バビロンベルリン
原作とドラマの違い
待ちに待ったバビロンベルリン。しかし情けないことに話の展開についていけない。人の顔を認識する能力に欠けているのは大いに認識しているが、原作を読んでいるだけに頭がこんがらがってしまう。ヴィキペディアに “ 原作とドラマとの違い “ が出ていたので読んでみた。
これは原作者フォルカー クッチャー自身のインタヴューをもとにして書かれているようだが。
このドラマの最初の2話は(今回放送分)原作 “ 濡れた魚 “ といくつかの点で相違するが、それはクッチャーが脚本家にすべての自由裁量を許している。

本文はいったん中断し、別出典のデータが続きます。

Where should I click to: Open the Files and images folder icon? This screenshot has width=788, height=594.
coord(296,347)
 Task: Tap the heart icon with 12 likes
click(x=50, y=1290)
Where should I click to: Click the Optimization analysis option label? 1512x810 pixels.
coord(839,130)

クッチャーは主人公ラートを “ 意識して曖昧に描写している “ それにより “ 読者に自分自身のゲレオンを想像して “ 欲しいのだ。
俳優フォルカー ブルックスはラートを “ 彼自身、何をしたいのかはっきりとわかっていない男 “ として演じているがそれは小説の人物像と合っている。
登場人物のひとつひとつの脚色を模写しなくても良いとブルックスはわかっているのだろうとクッチャーは言っている。

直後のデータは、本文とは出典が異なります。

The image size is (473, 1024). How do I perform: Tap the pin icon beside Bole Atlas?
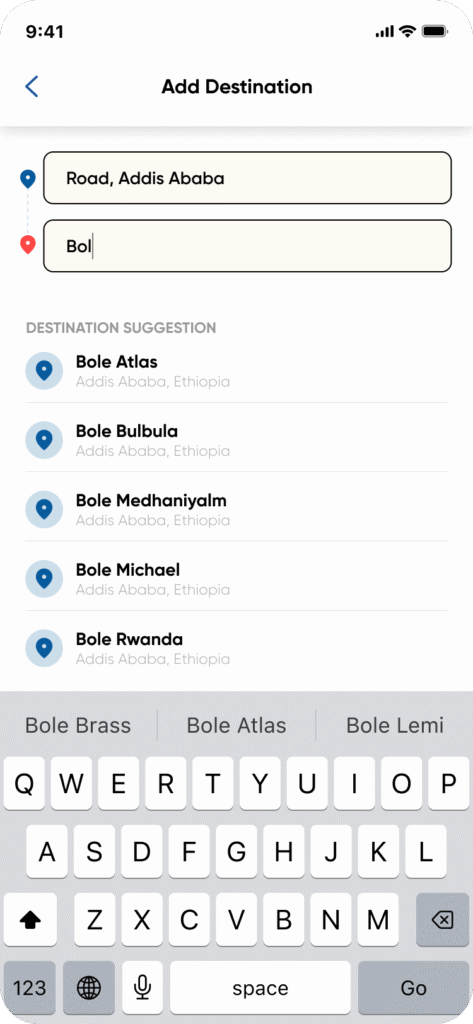pos(44,370)
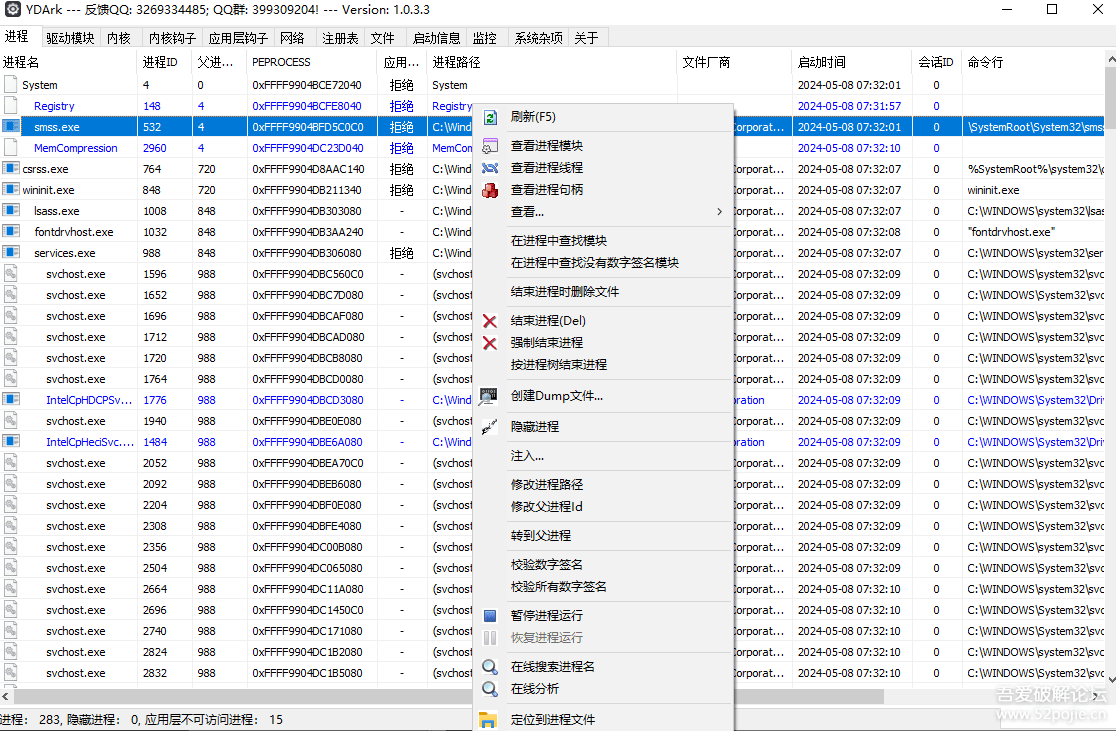Click the 刷新(F5) refresh icon
This screenshot has width=1116, height=731.
click(x=490, y=117)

そのような訳で、バビロンベルリンのラートは退役軍人でモルヒネ中毒、そしてストレス症候群で苦しんでいる。小説では彼の兄アンノが第一次世界大戦で前線兵士として参加していただけなのだが。
しかしこのドラマで一番大幅に書き換えられたのはシャルロッテ リッターの役である。
原作とドラマで重なり合うのは基本的に名前、速記タイピストとしての勤め先そして警察官になりたいと言う目的だけだ。
ドラマでリッターは貧しい機能不全に陥った家の出身で、片手間に時々売春婦としてお金を得ている。それにひきかえ “ 濡れた魚 “ では庶民的な家庭の出身で殺人課で速記タイピストとして法律学の学業の資金を得ている。
ニックネームでさえ原作では “ チャーリー “ ドラマでは “ ロッテ “ と異なる。
ドラマではこれからもゲレオンと恋愛関係はない。
ドラマでは原作にはない登場人物がいる。例えばラートの義理姉ヘルガと彼女の息子、外務大臣シュトレーゼマン(実在の人物)それにアルメニア人。
アルメニア人は原作での重要人物ヨハン マルロウをもとにしている(ドクターM、” ベローリナ “と言うギャング組織の黒幕だ)
それに加え、映画化されたドラマでは登場人物が原作とは違った行動をする。
ブルーノ ヴァルターは原作ではシャルロッテ リッターをゆすってセックスをしていない。
原作と違ってヴォルターは最後、ガス爆発で死ぬのではなく、重症の傷がもとで後になって死ぬ。
シャルロッテ リッターの母親は原作では梅毒で死なない、彼女は後の巻で熱烈なナチスの崇拝者として生きている。
他の登場人物もドラマのため明らかに脚色されている。
原作ではアレクセイ カルダコフとスヴェトラ ソロキンの役は陰謀の網の中の謎めいた人物としてだけで、ラートはその陰謀の真相を究明しようとするが、カルダコフもソロキンも表立って現れない。
それに反してドラマではこの2人の主役俳優は複雑な副次的筋書きで、明らかにドラマを盛り上げている。
しかしと最後にクッシャーは語るが、” 演出家は原作の核心に忠実である “ と。
それが彼の物語に留まろうが、またはもっと逸れようが。
原作では数々の出来事には触れていない、例えばコンラード アデナウアーへの面目を潰すようなポルノ写真の脅迫とか秘密のドイツ空軍基地の調査、違法な毒ガス輸送ならびにSklarekスキャンダルなど。
これらは第3巻ゴールドシュタインで過去の出来事としてやっと挙げられる。
なるほど、なるほど。奥が深い。
アデナウアーのポルノ写真はともかくとして、Sklarek-Skandal は実際にあった話らしい。今度暇があったら読んでみよう。